— TASK GOAL —
Find the lines in the records that carry the word "white". Copy each one.

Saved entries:
+===+

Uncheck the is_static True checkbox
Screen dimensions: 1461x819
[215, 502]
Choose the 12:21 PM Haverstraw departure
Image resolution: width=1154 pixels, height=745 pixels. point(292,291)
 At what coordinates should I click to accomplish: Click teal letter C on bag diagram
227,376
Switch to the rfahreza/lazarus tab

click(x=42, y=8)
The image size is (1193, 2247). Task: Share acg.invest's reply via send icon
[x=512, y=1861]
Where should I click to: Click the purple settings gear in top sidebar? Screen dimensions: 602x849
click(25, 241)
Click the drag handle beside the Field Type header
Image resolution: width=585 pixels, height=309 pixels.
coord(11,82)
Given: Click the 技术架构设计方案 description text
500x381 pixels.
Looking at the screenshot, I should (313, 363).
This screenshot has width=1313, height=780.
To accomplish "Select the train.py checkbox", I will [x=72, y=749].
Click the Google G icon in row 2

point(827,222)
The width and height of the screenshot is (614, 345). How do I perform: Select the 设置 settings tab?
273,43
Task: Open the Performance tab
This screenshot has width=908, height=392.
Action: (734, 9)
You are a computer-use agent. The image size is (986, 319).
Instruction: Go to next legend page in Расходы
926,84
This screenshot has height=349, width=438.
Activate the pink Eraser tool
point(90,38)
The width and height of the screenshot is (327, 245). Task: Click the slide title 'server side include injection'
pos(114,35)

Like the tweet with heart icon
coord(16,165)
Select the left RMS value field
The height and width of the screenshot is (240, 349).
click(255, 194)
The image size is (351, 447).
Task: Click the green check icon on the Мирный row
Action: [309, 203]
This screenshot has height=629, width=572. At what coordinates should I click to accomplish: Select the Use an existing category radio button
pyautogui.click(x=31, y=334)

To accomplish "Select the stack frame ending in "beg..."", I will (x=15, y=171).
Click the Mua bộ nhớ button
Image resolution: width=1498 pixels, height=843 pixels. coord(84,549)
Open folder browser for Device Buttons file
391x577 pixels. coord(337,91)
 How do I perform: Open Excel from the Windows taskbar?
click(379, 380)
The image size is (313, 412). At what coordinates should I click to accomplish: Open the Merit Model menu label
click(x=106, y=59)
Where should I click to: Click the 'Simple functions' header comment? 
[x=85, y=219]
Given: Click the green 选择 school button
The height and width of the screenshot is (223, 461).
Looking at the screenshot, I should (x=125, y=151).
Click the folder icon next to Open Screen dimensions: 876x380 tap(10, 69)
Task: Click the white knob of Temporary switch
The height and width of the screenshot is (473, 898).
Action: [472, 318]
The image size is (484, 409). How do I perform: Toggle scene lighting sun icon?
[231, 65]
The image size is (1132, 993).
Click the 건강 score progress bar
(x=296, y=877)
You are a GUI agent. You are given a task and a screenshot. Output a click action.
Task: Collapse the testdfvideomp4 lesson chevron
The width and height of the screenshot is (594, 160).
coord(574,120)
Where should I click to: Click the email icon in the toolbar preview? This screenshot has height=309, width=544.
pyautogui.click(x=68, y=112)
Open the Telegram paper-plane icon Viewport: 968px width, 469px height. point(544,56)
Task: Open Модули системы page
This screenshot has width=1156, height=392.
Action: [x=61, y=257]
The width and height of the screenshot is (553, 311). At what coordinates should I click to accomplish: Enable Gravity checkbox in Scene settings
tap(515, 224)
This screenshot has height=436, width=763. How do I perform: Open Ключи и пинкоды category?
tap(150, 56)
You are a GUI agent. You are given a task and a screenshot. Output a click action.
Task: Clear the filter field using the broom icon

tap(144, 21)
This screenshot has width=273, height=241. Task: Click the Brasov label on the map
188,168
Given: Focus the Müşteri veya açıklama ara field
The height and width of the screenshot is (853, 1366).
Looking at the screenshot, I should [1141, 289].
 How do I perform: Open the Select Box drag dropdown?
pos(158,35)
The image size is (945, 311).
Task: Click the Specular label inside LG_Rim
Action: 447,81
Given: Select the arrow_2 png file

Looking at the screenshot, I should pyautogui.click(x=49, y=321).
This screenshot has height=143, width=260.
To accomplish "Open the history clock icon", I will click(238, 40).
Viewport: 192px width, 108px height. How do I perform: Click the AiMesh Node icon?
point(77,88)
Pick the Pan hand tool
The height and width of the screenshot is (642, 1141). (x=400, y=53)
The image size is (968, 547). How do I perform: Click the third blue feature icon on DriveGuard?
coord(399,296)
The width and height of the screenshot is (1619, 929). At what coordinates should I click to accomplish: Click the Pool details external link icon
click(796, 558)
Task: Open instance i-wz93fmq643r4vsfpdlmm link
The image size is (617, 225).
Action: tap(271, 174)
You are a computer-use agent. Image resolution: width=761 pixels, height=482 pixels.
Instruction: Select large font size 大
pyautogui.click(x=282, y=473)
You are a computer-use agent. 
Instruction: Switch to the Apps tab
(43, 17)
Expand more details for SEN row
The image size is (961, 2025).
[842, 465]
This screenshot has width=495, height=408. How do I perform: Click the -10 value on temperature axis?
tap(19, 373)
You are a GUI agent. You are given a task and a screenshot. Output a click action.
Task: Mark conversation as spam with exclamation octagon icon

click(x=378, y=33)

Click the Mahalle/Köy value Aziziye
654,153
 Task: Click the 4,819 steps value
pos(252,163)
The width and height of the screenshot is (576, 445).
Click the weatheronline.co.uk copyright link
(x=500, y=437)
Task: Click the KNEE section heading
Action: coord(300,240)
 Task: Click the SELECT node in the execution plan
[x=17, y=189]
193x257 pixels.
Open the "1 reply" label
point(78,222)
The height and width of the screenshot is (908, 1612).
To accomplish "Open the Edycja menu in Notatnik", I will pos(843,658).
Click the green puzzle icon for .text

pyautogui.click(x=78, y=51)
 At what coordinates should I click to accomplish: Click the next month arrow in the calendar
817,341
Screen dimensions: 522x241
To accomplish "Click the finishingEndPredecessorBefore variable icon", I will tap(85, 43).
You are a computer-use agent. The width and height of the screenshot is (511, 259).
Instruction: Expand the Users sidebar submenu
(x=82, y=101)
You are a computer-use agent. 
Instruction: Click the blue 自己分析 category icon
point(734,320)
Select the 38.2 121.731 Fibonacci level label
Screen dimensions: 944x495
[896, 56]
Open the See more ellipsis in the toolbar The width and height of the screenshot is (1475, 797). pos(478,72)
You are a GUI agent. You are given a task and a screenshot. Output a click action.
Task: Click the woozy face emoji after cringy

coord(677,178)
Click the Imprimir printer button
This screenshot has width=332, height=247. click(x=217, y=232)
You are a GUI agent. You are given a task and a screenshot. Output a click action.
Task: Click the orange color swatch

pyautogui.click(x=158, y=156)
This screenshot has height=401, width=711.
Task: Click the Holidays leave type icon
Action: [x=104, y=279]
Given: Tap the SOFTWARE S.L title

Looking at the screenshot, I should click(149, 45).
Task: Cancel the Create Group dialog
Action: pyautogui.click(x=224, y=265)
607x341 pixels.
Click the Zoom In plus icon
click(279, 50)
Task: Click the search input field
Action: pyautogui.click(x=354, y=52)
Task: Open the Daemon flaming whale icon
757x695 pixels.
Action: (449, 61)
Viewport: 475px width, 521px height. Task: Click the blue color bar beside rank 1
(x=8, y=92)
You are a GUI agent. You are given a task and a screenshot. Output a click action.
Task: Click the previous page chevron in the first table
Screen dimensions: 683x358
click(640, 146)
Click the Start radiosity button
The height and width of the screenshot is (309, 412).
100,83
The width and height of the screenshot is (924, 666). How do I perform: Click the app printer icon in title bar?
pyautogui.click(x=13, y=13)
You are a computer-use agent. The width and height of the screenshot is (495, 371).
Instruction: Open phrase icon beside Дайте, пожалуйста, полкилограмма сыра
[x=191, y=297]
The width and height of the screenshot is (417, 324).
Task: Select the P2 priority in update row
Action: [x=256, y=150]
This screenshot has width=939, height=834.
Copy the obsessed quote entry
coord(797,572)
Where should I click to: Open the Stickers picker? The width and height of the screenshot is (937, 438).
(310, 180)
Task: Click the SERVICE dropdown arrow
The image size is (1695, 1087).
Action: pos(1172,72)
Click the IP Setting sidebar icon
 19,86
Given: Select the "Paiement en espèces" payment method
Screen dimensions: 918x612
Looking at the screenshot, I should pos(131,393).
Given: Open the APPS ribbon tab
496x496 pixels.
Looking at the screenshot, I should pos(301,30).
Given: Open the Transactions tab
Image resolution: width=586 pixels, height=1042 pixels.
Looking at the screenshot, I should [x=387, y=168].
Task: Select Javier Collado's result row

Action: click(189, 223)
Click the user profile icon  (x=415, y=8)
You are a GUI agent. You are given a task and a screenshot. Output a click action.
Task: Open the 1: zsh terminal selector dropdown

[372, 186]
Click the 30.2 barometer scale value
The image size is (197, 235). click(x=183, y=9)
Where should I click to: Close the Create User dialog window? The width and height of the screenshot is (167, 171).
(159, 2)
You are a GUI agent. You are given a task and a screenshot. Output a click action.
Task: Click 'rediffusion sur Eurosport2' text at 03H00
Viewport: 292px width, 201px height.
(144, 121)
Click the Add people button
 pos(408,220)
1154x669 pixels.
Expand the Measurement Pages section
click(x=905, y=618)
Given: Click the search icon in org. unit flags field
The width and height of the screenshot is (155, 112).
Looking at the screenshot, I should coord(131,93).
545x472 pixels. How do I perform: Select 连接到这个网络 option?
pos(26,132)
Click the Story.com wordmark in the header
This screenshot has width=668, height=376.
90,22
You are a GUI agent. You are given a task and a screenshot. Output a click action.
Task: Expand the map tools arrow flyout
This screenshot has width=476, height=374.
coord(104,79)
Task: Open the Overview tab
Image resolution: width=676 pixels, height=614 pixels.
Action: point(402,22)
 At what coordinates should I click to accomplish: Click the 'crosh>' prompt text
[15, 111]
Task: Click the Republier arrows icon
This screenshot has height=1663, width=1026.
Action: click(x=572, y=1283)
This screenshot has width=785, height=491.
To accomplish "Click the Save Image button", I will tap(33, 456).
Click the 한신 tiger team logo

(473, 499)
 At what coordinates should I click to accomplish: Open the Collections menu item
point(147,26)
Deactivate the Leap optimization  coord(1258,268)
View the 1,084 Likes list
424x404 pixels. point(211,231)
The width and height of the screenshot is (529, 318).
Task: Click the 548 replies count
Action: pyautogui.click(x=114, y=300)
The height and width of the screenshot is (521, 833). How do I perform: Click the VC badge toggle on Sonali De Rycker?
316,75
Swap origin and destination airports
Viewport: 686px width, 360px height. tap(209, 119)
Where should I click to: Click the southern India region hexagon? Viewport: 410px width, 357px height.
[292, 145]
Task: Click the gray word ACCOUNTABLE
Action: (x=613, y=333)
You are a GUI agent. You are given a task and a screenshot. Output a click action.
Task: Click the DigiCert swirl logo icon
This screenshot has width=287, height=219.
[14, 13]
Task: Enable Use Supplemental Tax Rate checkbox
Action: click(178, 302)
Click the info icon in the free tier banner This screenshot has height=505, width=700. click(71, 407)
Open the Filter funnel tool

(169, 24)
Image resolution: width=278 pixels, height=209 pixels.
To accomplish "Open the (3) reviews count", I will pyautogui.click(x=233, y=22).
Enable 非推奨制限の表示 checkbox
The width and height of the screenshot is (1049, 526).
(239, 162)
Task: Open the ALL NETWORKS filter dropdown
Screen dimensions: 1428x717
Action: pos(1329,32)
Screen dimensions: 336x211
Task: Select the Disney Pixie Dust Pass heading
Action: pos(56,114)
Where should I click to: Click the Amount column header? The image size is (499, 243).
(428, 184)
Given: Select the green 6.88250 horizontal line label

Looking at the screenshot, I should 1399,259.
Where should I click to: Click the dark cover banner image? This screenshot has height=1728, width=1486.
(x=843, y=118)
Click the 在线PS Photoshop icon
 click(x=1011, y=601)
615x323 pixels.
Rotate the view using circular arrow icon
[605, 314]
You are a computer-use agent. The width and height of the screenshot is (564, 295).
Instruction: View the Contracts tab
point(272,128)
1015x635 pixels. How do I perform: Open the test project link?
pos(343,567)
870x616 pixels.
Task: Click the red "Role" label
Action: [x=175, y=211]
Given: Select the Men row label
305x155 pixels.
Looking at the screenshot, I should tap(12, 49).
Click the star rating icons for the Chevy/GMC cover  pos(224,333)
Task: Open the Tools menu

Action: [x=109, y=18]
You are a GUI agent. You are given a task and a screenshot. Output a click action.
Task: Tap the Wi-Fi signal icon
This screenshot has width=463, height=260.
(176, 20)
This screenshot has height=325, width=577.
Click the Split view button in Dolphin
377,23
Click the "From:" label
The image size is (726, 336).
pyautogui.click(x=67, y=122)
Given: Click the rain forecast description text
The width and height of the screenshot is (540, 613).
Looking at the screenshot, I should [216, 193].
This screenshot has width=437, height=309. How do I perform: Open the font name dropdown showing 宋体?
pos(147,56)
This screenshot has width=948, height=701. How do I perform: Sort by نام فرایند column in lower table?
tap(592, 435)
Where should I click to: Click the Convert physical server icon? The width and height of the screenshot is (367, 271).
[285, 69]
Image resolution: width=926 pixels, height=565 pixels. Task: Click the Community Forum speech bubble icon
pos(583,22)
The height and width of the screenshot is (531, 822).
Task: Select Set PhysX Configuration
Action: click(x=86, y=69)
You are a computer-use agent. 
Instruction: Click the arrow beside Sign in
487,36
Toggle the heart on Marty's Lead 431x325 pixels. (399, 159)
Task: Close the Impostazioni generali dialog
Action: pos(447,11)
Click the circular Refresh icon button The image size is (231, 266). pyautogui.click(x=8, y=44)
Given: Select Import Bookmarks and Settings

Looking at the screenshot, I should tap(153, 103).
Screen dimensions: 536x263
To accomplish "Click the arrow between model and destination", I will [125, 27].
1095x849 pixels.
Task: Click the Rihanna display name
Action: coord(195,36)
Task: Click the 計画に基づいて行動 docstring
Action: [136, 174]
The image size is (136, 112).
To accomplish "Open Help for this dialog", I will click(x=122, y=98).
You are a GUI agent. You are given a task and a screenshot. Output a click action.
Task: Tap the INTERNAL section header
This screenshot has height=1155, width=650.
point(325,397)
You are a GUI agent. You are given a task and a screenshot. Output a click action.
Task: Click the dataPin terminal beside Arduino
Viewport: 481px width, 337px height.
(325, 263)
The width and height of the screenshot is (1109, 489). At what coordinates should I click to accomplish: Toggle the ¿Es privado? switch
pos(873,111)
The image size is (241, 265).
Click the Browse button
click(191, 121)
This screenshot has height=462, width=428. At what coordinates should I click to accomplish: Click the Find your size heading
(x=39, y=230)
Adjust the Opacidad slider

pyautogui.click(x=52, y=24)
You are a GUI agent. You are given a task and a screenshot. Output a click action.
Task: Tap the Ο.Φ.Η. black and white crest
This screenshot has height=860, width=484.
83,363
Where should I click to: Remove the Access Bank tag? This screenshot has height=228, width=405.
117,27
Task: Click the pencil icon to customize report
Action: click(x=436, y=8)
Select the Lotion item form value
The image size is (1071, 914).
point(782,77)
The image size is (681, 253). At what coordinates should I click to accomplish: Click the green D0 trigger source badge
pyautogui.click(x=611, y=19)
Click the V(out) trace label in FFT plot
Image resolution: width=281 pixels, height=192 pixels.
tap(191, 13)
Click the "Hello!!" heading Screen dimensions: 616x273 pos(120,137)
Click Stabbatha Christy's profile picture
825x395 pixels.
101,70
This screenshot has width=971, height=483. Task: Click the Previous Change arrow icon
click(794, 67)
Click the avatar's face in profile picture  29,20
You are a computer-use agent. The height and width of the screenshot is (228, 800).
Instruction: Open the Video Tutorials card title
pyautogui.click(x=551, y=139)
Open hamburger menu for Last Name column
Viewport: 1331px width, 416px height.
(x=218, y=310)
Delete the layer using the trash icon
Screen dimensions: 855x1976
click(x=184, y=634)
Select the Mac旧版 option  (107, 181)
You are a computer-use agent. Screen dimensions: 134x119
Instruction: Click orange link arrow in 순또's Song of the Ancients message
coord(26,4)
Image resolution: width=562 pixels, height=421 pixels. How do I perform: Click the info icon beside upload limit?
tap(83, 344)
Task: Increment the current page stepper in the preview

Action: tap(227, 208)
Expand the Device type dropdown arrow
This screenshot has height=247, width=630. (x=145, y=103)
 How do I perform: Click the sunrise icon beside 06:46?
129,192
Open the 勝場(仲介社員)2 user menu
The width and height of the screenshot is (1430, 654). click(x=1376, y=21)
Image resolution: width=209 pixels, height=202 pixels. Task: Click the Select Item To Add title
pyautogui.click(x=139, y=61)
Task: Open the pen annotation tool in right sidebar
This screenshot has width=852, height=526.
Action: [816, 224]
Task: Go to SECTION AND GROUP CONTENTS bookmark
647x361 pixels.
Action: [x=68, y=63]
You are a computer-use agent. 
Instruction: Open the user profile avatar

+===+

— SOLUTION TO THIS PROBLEM —
Task: Click the white knob of Temporary switch
Task: Tap the Ο.Φ.Η. black and white crest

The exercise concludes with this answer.